Wednesday, October 25, 2017

Tea Pairing 101: Oolong and Fruit

It's finally time for the next installment of Tea Pairing 101! This is the series Georgia, Jee, and I have been working diligently on, pairing interesting flavors together while making sure the ideas are easy to recreate at home.

This time around we decided to pair oolongs with fruit. We wanted to use seasonal fruits, and since it is early autumn we chose pears, plums, and persimmons. All three of these fruits have very different flavor profiles, but still paint a picture of early autumn. We decided to include fresh honeycomb on our fruit plate to enhance flavors and appearance. We discovered the honey was a smart addition, which I'll explain later.

We had the unique opportunity to have our pairing session in a super-swanky NYC apartment. Thanks to Lizzie at Compass, we spent the afternoon at 286 Spring Street, a dreamy penthouse filled with natural light, modern fixtures, and terraces for days. Quite an exclusive backdrop for enjoying tea and fruit.

It wasn't easy to pick just three oolongs to use for this pairing. If you're an oolong drinker you know there are many different styles to choose from, and they have a wide range in flavor. Oolongs are typically produced in China, and Taiwan, but you can find oolongs from other tea growing areas. Should we pick a region? Stick with similar oxidation levels? What about roasting? In the end we decided on three oolongs that are good examples of their style, and not difficult to find. The whole point is to enjoy the experience and not get stressed out about finding the most perfect thing.
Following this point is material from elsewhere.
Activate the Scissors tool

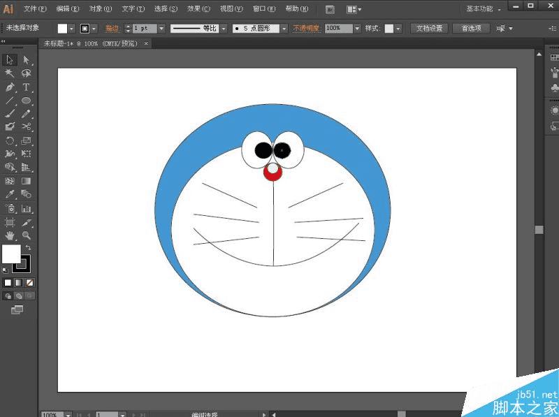[26, 126]
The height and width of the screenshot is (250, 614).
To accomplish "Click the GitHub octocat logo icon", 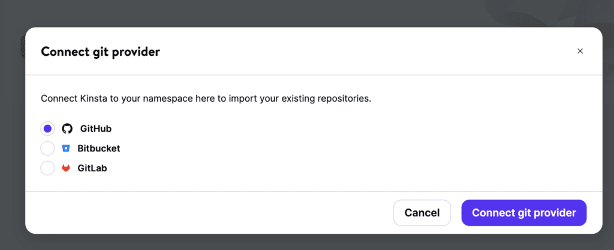I will point(67,129).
As before, we took three teas and paired with three foods. We used 3 grams of tea steeped for 2 minutes each in professional tasting cups. We nibbled some fruit then sipped the tea to see how the two worked together.

Tea pairing Round 1: Bao Zhong
Our first tea was Wenshan Bao Zhong (2017) by Tillerman Tea. This is a lightly oxidized tea from Taiwan. Bao Zhong means 'wrapped style' which is the rolling style reflected in the slightly twisted leaves. Quick story: the first time I had a beautifully floral Bao Zhong, it was purchased by my husband for me on our second date! We went to a tea store that called it Pouchong, another way it may be referred to. I remember it being beautifully floral but also vegetal, and the tea from Tillerman also has these qualities.

The dry leaves have a dark military green color, with twisted inch-long leaves. The leaves have a needle-like shape. A floral aroma like a bouquet of fresh flowers emanates off of these leaves.  After steeping the aroma is still floral, but vegetal notes are also sneaking in. 

The tea has many layers of flavor. It's savory, creamy, and floral. We tasted steamed bok choy and creamed spinach. This is a smooth, medium bodied tea without a hint of bitterness. A tea I could drink all afternoon.

For the pairings, we had two options that could work. The pear was mild enough to accent the floral tea and also enhance the savory flavor. However, the pear didn't really add much to the experience. The plum turned out to be a better choice. Its sweetness worked well with the floral and savory notes, but didn't overpower the palate. The tart plum skin transformed the tea flavor, creating an interesting depth. The persimmon didn't work with this tea. The fruit was cloyingly sweet, and strangely the tea canceled out the flavor in the fruit. It was a peculiar experience, and not particularly appealing. The plum was the clear winner for me.

Tea Pairing Round 2: Tie Guan Yin
The Tie Guan Yin (TGY) we used is from NYC's T-Shop. This is a  heavily roasted TGY which is how I prefer to drink it, and is also the more traditional way to process the tea. I'm sure most of you have also had the lighter version of TGY, which is more floral and aromatic.

The dry leaves are tightly rolled dark reddish brown pellets, which is characteristic for this type of tea. The leaves have an aroma of fresh walnuts and dried cherries, reminding me of lazy autumn picnics.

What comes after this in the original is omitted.